> **Source text**:
BH) You learned that well. Didn’t you? [Laughing]
SC) I suppose I did. So, it was just an early style and it seemed to work. Chips Moman (Stax Producer, American Records founder) gave me a tip when I first started doing sessions. I said, “Chips, somebody wants me to do a session.” He said, “Hey, just go on in there and listen to what they tell you. Listen to the song and just play what you feel. They’ll tell you if they don’t like it.” So that’s what I did, and I started getting the call to do lots of sessions, until I started working permanently for Stax.
BH) When I first heard “Dock Of The Bay” years ago, the Otis Redding vocal stood out over everything else. However, after a while those lead guitar fills were just as prominent. Your fills stick out in all of those songs.
SC) Well, you can’t do it all the time, but you try to. I tried to weave in and out of the vocal. I’d pick up where the vocal leaves off and do something that’s more lyrical than musical, that sort of follows the melody and gives the mood of the song. That’s what I’ve always tried to do. Probably one of the most difficult things I ever had to do was when they really got into multi-tracking and overdubbing. They’d call a session, and they’d find the key over the phone of the singer and just cut tracks. That’s hard for me to do. I’d rather be hearing that singer, so I can bounce off the singer and get a feel of what he’s doing, or what she’s doing. That’s what I’m good at. It’s very difficult for me to cut tracks without a singer. They become instrumentals at that point.
I think the Stax stuff we did lived so long because it was all performances. Most of the hits you know were done in one take. There were really no overdubs. There might have been a little mixing later, back when we finally got a 4-track, but there weren’t any real overdubs. In fact, if there were, then in was a tambourine, or some hand clapping. Maybe some backgrounds, like the kids on “Soul Finger.” David Porter [Stax Records producer and songwriter] got about twenty-five or thirty high school kids in the studio. We got them to go “Soul Finger!” [Laughing] It was real exciting. But that was an overdub. There was none of this start with a drum track and then overdub everything else.
BH) On your new album with Felix Cavaliere, “Nudge It Up A Notch,” a sound quality exists on the whole thing, and not in just the r&b stuff. Your playing alongside Cavaliere is great, totally amazing. But simultaneously, within the rhythm section of Shake Anderson [bass] and Chester Thompson [drums], you can perceive a crispness to everything. You don’t always hear bass guitar that prevalent in music these days.
SC) Yeah! It’s either so busy or so buried, or so low that you just can’t get it. It becomes just bottom without real playing. But he’s right there with Chester. The kick drum and the bass are just so tight. That’s what we always strived for in the studio in the old days. But on that I had to overdub. And with all due respect to everybody I’ve ever played with, I’ve always made the comment that when it’s my turn to play I wish the other guitar player would play behind me as well as I played behind him when it was his turn. [Laughing] They sometimes seem to say, “Okay, it’s Cropper’s turn, so I’ll just play back here and not do anything until he’s through.” I do stuff that compliments what a guy’s doing. I want him to be as good as he’s ever going to be at that moment, so I’ll try to set up a rhythm that’ll kick him in the butt. So, it was fun for me to lay down the rhythm tracks because I knew where I’d be soloing. Not the fills, but the solo parts. I’d lay myself down a good rhythm so I could listen to it. That’s where I get my inspiration. In the old days with Booker T, I got my inspiration from Al Jackson.

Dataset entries

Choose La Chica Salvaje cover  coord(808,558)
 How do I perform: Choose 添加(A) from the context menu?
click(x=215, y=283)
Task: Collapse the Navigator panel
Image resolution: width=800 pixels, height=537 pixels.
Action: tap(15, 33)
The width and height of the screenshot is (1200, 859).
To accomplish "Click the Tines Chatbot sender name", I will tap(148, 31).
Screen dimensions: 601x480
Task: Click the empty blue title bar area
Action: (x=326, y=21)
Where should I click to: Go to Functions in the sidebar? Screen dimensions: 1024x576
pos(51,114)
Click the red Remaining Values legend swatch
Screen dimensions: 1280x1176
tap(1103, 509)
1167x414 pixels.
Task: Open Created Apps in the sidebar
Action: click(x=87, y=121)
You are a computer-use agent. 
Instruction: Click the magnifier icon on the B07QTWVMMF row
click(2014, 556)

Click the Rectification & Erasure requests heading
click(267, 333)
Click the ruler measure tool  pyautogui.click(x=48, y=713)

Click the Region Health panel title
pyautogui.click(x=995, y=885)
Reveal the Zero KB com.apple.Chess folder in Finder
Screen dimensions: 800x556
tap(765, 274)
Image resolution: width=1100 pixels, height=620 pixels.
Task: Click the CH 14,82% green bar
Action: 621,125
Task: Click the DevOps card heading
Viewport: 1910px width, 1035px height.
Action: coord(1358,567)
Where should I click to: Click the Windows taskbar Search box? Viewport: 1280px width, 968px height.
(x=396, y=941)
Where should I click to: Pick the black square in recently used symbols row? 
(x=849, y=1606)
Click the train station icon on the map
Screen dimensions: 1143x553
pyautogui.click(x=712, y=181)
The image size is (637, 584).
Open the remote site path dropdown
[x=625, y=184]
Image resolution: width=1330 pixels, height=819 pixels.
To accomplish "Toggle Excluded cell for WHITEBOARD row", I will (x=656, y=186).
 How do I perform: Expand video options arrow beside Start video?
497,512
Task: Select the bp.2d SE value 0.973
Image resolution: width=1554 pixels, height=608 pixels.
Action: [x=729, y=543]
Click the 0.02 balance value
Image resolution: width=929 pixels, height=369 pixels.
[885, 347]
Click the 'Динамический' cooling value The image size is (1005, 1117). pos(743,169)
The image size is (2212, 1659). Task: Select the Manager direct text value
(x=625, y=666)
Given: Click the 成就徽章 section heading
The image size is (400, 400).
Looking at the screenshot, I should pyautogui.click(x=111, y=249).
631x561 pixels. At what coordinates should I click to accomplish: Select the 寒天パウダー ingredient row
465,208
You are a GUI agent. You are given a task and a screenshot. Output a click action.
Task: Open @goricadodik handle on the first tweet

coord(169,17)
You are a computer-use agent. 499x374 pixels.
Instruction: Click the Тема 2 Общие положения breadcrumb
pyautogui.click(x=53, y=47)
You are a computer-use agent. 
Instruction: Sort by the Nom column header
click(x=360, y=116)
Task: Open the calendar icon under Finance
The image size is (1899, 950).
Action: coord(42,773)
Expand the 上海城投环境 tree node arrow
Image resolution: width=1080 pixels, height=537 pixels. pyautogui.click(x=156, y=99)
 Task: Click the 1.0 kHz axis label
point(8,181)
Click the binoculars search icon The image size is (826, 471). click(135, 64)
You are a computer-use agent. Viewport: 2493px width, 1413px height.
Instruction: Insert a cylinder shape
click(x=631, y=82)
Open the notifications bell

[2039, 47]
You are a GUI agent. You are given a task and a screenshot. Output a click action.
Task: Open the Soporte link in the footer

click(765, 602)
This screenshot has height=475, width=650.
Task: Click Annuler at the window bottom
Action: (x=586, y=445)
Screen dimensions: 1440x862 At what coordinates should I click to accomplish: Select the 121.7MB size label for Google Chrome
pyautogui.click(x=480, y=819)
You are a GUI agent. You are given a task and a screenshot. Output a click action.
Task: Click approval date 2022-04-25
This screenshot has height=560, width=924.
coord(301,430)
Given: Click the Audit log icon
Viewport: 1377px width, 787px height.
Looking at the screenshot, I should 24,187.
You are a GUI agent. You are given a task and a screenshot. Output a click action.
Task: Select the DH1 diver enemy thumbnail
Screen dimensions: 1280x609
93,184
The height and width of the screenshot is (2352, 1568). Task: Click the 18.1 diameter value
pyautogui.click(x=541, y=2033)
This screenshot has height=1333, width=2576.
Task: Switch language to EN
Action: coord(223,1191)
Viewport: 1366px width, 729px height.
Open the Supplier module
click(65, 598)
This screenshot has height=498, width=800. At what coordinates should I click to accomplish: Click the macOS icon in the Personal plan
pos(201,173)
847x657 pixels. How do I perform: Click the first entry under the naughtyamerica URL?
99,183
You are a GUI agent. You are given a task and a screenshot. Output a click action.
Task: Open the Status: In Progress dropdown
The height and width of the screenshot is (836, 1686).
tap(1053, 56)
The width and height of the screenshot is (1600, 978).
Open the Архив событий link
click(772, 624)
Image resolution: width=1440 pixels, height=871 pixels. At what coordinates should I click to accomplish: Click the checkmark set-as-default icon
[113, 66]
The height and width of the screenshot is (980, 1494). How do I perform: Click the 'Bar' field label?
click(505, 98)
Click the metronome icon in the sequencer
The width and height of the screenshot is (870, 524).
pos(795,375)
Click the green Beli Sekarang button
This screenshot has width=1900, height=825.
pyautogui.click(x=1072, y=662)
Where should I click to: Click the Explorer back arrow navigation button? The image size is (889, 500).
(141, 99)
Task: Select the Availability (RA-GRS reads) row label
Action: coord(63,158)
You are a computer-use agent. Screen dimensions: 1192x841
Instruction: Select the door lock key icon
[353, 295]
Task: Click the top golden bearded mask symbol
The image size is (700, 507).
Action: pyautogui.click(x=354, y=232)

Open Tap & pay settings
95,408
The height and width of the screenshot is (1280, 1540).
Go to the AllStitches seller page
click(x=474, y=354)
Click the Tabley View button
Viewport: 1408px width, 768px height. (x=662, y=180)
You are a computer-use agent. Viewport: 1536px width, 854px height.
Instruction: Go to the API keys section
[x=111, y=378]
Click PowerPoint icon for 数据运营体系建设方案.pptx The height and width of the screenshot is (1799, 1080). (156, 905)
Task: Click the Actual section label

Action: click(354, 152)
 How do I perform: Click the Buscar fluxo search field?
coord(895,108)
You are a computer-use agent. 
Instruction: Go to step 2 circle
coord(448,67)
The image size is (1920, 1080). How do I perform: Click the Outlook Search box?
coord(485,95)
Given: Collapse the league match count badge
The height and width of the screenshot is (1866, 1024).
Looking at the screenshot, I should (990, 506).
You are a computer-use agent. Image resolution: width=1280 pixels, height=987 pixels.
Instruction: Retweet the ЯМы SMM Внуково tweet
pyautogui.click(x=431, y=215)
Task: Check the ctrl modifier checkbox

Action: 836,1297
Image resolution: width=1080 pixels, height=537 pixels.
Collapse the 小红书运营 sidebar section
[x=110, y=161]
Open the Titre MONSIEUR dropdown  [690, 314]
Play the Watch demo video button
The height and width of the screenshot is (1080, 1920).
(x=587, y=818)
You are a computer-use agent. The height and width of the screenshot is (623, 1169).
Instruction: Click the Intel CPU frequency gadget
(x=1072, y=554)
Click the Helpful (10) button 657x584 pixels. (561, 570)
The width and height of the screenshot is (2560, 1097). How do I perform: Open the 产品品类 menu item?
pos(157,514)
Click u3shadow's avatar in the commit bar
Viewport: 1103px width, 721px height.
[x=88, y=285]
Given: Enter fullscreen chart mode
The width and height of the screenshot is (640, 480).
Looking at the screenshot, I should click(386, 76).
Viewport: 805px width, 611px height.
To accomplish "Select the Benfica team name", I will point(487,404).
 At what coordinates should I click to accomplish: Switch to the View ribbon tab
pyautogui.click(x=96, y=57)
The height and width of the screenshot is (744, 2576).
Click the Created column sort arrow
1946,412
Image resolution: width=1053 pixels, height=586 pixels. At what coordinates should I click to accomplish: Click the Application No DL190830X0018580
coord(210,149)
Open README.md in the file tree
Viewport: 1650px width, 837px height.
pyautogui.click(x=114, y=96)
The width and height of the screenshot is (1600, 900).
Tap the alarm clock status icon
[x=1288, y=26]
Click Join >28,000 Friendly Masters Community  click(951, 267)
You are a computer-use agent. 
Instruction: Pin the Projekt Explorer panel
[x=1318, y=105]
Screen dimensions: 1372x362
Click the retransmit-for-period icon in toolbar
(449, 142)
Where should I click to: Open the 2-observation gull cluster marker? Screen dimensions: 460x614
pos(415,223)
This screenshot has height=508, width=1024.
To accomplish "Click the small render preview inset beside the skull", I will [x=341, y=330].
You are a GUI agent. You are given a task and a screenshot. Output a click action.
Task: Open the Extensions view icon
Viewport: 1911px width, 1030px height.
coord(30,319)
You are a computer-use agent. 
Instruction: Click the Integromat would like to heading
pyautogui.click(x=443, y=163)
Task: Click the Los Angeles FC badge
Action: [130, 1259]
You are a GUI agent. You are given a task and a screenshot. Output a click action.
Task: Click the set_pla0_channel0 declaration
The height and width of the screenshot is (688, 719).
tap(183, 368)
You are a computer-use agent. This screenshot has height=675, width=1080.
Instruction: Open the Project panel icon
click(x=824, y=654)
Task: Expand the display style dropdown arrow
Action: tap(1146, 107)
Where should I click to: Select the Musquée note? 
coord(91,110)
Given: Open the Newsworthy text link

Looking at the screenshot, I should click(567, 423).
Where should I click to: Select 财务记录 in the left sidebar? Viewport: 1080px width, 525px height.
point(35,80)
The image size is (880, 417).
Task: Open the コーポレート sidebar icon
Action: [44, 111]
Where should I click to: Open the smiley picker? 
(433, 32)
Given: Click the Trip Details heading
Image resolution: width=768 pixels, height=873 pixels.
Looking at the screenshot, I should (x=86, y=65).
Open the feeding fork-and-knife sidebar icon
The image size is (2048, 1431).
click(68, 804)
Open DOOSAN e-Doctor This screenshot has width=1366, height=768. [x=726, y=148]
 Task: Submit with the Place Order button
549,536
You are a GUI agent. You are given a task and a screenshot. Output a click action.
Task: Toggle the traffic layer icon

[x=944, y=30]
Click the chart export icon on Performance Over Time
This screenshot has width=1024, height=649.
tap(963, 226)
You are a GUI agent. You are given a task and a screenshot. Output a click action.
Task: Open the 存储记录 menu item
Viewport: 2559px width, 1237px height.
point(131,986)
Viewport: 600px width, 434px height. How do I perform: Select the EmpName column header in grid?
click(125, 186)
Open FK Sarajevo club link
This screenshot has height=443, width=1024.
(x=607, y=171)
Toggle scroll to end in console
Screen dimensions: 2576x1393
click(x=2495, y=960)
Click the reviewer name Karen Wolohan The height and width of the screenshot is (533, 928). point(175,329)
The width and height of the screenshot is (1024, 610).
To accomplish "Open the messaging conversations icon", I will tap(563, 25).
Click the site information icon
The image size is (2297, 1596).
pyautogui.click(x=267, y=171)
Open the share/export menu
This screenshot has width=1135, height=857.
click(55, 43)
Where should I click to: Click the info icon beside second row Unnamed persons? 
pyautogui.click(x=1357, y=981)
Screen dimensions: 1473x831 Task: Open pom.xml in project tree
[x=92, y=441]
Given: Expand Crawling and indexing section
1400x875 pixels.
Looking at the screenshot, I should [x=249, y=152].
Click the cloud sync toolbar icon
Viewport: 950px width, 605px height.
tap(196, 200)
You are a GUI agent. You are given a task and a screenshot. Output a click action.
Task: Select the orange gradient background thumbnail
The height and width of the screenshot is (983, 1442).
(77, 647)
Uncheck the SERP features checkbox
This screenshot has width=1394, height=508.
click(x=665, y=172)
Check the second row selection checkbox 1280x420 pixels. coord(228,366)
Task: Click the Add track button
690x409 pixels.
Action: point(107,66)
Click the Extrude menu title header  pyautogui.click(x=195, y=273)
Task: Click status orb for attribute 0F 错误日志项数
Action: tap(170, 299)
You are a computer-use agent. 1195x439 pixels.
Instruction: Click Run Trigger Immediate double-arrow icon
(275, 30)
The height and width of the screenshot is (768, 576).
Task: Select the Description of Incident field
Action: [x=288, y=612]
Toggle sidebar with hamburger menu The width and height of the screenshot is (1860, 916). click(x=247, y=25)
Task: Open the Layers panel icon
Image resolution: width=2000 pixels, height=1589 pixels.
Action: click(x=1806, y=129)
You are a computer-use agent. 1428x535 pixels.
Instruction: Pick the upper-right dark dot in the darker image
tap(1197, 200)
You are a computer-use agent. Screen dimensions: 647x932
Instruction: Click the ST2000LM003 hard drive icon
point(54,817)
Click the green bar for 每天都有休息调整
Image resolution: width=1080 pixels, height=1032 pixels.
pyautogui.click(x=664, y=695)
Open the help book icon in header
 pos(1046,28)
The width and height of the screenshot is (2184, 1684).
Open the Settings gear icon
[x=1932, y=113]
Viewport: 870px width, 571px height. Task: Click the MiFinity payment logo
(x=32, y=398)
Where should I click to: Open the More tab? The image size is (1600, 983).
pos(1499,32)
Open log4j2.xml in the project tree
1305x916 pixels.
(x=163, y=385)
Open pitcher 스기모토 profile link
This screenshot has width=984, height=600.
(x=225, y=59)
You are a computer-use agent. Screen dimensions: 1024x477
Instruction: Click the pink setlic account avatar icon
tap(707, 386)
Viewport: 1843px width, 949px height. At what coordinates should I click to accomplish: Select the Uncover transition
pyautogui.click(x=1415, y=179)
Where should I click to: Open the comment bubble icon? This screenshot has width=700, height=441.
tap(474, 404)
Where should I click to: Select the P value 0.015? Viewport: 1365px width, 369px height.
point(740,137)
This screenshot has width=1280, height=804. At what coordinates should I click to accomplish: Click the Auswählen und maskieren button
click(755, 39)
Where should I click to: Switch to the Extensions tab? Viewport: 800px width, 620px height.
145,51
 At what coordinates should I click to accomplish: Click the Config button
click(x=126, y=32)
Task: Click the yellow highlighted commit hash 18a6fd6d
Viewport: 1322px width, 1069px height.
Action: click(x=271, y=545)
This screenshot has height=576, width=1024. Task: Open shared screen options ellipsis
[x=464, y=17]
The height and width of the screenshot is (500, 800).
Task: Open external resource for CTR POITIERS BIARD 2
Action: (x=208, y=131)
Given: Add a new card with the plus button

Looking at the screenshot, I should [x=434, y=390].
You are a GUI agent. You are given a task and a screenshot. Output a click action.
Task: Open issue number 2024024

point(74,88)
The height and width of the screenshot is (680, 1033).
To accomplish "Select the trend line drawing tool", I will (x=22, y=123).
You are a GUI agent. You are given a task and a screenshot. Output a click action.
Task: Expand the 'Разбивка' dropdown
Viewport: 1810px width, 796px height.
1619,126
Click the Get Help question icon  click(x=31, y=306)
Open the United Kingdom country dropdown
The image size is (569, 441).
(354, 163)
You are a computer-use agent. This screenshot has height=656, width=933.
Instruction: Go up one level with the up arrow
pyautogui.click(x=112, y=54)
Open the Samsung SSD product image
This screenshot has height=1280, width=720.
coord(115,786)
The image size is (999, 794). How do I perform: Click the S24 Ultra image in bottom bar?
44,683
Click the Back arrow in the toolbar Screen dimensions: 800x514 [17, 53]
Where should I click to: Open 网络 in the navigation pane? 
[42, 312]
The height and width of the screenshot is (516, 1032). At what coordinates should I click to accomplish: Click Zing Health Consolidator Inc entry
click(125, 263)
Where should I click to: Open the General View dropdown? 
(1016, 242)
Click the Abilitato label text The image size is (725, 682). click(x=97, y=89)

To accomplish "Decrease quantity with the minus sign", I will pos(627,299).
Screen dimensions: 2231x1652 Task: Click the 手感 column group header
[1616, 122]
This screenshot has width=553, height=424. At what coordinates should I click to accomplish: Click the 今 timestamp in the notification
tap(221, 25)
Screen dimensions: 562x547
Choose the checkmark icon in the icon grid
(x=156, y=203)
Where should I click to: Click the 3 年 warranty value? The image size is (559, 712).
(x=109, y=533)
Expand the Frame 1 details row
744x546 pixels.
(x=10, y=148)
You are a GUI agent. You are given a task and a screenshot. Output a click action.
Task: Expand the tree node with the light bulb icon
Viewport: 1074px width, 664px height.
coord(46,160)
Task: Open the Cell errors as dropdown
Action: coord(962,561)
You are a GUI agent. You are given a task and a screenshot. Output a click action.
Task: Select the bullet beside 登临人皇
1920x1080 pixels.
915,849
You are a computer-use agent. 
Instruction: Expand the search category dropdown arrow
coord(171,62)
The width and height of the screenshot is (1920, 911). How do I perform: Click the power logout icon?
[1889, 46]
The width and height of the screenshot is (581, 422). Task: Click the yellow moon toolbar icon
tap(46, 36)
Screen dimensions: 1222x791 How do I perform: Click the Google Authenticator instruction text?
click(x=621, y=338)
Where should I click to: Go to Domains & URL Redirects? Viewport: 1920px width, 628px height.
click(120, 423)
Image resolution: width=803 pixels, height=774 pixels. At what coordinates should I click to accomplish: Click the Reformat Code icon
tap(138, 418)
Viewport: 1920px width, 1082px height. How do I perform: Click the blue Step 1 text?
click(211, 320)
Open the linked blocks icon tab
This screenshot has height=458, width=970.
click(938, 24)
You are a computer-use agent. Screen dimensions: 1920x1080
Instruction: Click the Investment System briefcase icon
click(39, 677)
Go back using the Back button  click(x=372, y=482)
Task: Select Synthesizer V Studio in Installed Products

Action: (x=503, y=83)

> **What you should do**:
Quote the interview word for word, starting at "I think the" and stopping after "overdub everything else.".

> **Task response**:
I think the Stax stuff we did lived so long because it was all performances. Most of the hits you know were done in one take. There were really no overdubs. There might have been a little mixing later, back when we finally got a 4-track, but there weren’t any real overdubs. In fact, if there were, then in was a tambourine, or some hand clapping. Maybe some backgrounds, like the kids on “Soul Finger.” David Porter [Stax Records producer and songwriter] got about twenty-five or thirty high school kids in the studio. We got them to go “Soul Finger!” [Laughing] It was real exciting. But that was an overdub. There was none of this start with a drum track and then overdub everything else.